**EXPLORE THE MATERIAL**.
A – What was Nepal's gross national income per capita in 2019, according to the article on Nepal's income classification?
B – Summarize the article on Nepal's income classification in two sentences.
C – Reproduce the passage of the article on Nepal's income classification starting with "Nepal moves up" and going on through "to the pandemic.".

---- STUDY TEXT

Nepal moves up to lower-middle-income country, says World Bank reportEconomists say Nepal may relapse to ‘low-income’ status as incomes and jobs evaporate due to the pandemic.
Nepal has risen up the ranking to a ‘lower-middle-income’ country from a 'low-income' country, the World Bank said in its latest country classifications by income level report.
The Himalayan republic's gross national income (GNI) per capita rose to $1,090 in 2019, exceeding the required threshold of $1,036, and pushed it up a notch.
The GNI per capita is the country's annual income divided by population. In 2018, it was $960. The classifications, which are updated annually on July 1, are based on GNI per capita.
Economists said it was good news but it would be short-lived. Because of the economic downturn with high levels of unemployment at home and abroad triggered by Covid-19, Nepal is likely to return to the status of low-income country this year, they said.
GNI includes the country’s gross domestic product (GDP) and earnings received from overseas sources like remittance.
The World Bank assigns the world’s economies to four income groups—low, lower-middle, upper-middle, and high-income countries. In each country, factors such as economic growth, inflation, exchange rates, and population growth influence GNI per capita.
According to the World Bank, countries with a GNI per capita of $12,535 are considered high income, while upper-middle-income status countries have a GNI per capita of $4,046 to $12,535.
Similarly, the lower-middle-income category includes countries with a GNI per capita of $1,036 to $4,045; and countries with a GNI per capita of less than $1,036 are considered low-income.
The bank said that it had taken account of the income classifications through the use of the GNI figures of 2019, which do not yet reflect the impact of Covid-19.
“The coronavirus pandemic has upended the country’s economy, and as a result of this existing crisis, incomes at home and abroad both are expected to decrease sharply this year or even in the next year,” said economist Bishwambher Pyakuryal. “That means the gross national income will suffer, and that will bring Nepal back among low-income countries.”
The June 2020 edition of the World Bank’s Global Economic Prospects projected Nepal’s economic growth to decelerate to a dismal 1.8 percent this fiscal year, which ends in mid-July, due to pandemic-related disruptions including mitigation measures and sharp falls in exports and remittance inflows.
The bank has painted a grim picture of Nepal’s economic growth for the fiscal year 2020-21, stating that Covid-19 outbreaks in the most advanced economies appear to be abating, but the pandemic is rapidly spreading across low-income countries like Nepal, where health care systems are poor.
For the next fiscal year, it has forecast Nepal to grow at a markedly lower rate of 2.1 percent.

--------
---- DATASET EXCERPTS

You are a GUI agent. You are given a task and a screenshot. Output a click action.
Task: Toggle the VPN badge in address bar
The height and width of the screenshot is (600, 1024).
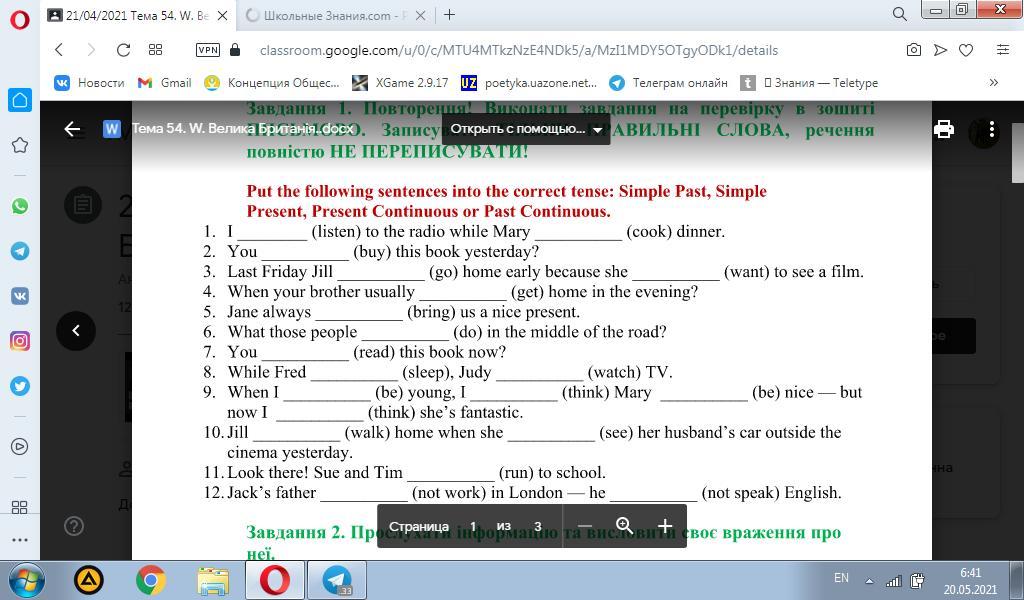(208, 50)
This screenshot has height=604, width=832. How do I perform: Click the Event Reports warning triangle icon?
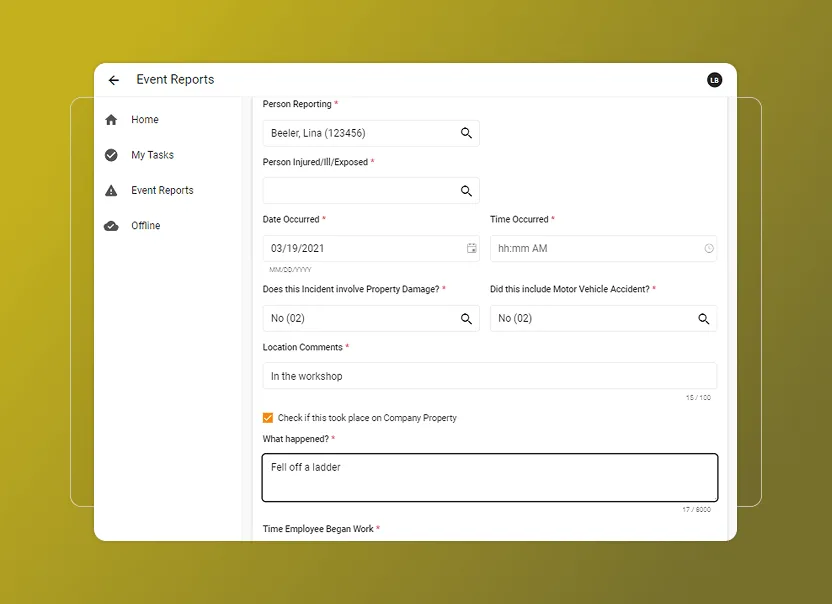(112, 190)
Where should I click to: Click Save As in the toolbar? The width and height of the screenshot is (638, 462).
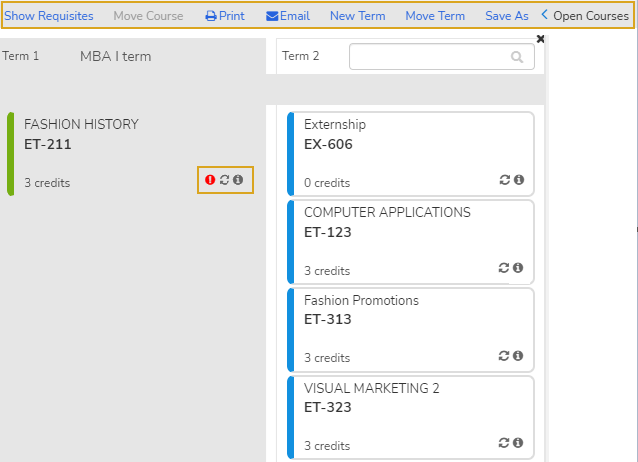(x=507, y=16)
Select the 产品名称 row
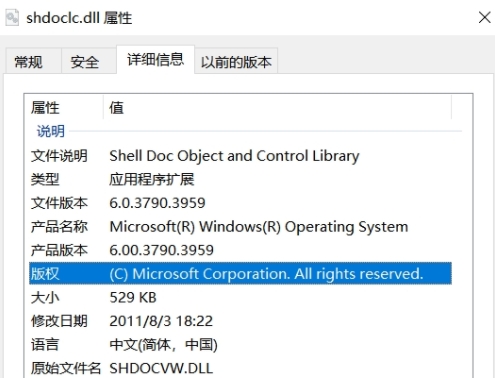 (x=240, y=227)
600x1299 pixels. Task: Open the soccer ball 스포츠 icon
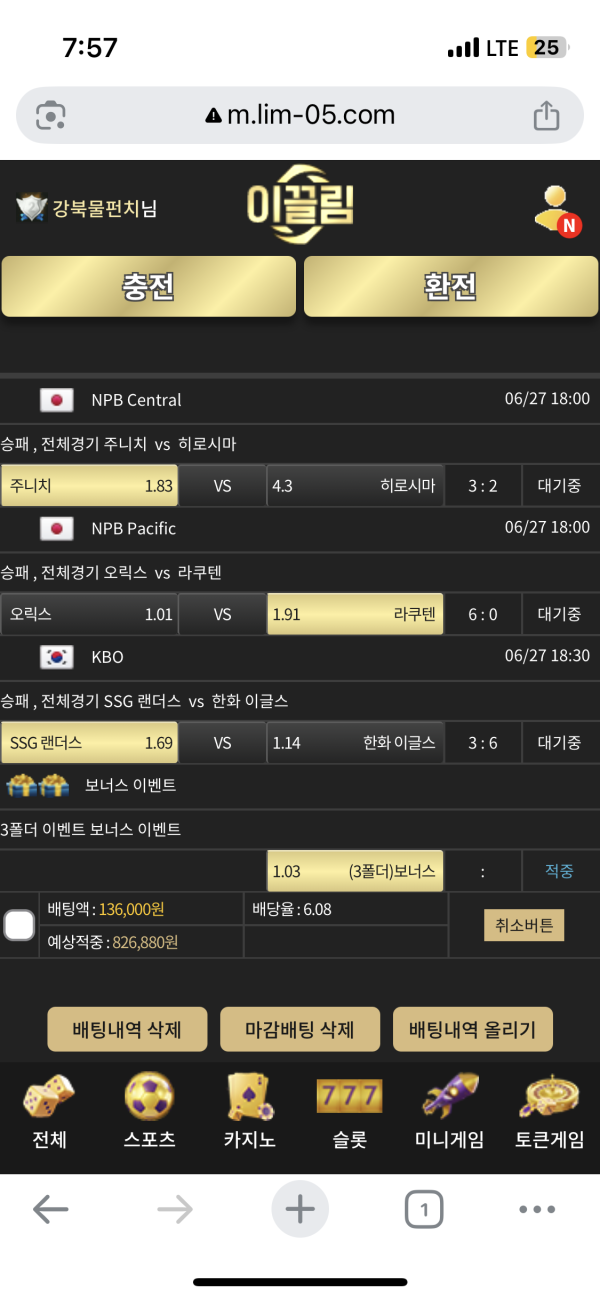coord(149,1098)
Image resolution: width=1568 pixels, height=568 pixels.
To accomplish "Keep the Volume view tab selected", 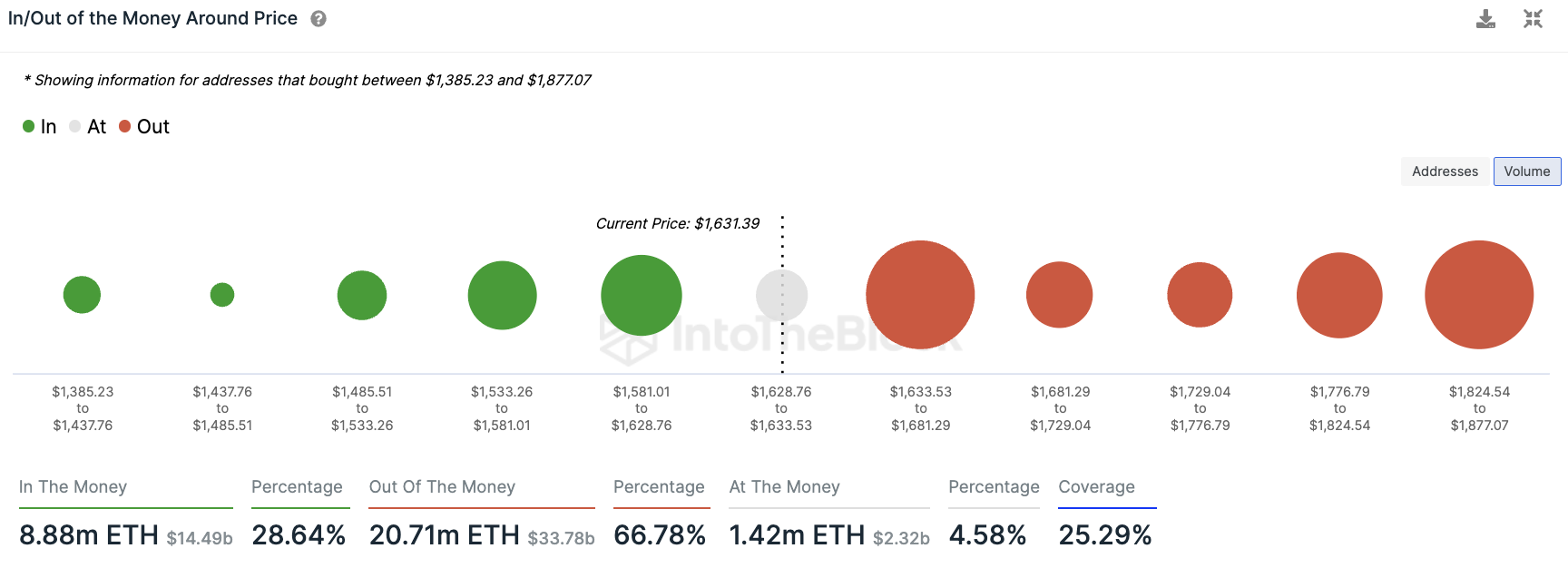I will click(x=1527, y=171).
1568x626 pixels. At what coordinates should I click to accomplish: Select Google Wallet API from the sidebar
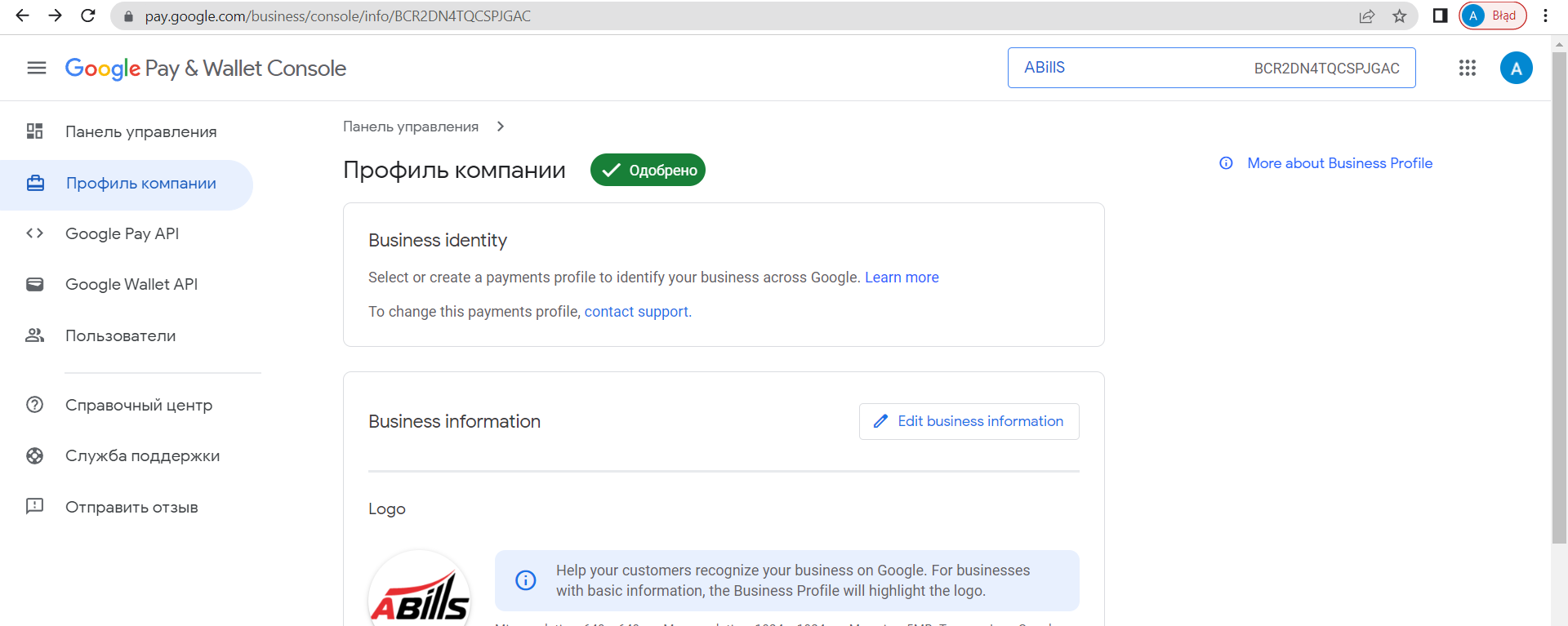pos(131,284)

--------

**RESPONSES PER TASK**.
A – $1,090

B – The World Bank has moved Nepal from a low-income to a lower-middle-income country after its GNI per capita rose to $1,090 in 2019, above the $1,036 threshold. Economists expect the change to be short-lived because the Covid-19 downturn is likely to cut incomes and jobs and return Nepal to low-income status.

C –
Nepal moves up to lower-middle-income country, says World Bank reportEconomists say Nepal may relapse to ‘low-income’ status as incomes and jobs evaporate due to the pandemic.